▶ [Your objective]
When a line of the records below contains the string "accomplish", copy that whole line.

▶ [Records shown]
---

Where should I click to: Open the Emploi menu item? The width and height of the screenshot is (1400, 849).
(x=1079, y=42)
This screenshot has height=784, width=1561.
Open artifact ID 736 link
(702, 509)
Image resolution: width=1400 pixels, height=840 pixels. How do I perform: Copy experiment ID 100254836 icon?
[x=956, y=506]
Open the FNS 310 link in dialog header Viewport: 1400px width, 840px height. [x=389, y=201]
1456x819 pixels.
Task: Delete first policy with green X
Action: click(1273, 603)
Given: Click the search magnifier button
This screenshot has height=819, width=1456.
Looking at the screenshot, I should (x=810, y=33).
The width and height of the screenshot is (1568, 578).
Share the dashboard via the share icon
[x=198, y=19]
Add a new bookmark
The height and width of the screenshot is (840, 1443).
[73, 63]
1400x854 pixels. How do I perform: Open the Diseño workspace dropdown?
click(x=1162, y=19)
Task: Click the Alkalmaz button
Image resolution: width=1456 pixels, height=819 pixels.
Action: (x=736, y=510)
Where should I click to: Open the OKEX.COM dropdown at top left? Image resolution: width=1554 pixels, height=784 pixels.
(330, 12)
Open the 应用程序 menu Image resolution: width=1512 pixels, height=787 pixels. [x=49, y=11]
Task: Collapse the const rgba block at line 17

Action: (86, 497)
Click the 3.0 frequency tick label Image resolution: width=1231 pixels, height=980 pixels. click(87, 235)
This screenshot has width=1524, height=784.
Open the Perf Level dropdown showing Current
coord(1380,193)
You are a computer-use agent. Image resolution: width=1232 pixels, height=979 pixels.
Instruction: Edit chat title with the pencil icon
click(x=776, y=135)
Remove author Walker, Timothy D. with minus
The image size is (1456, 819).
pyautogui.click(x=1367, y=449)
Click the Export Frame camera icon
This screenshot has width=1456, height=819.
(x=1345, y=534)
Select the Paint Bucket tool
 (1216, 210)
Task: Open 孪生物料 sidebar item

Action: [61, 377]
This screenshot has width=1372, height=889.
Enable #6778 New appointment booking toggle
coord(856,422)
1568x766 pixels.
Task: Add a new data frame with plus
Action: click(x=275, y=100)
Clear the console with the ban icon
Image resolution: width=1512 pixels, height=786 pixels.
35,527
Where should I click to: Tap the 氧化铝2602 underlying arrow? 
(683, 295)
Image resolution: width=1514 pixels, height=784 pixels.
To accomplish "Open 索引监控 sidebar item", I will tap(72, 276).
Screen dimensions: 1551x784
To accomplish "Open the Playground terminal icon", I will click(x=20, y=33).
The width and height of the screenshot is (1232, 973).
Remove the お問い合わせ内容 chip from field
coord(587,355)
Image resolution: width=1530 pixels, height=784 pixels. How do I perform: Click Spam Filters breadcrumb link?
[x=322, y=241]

---

▶ [Completed exercise]
To accomplish "Open 索引监控 sidebar item", I will tap(72, 276).
To accomplish "Open the Playground terminal icon", I will click(x=20, y=33).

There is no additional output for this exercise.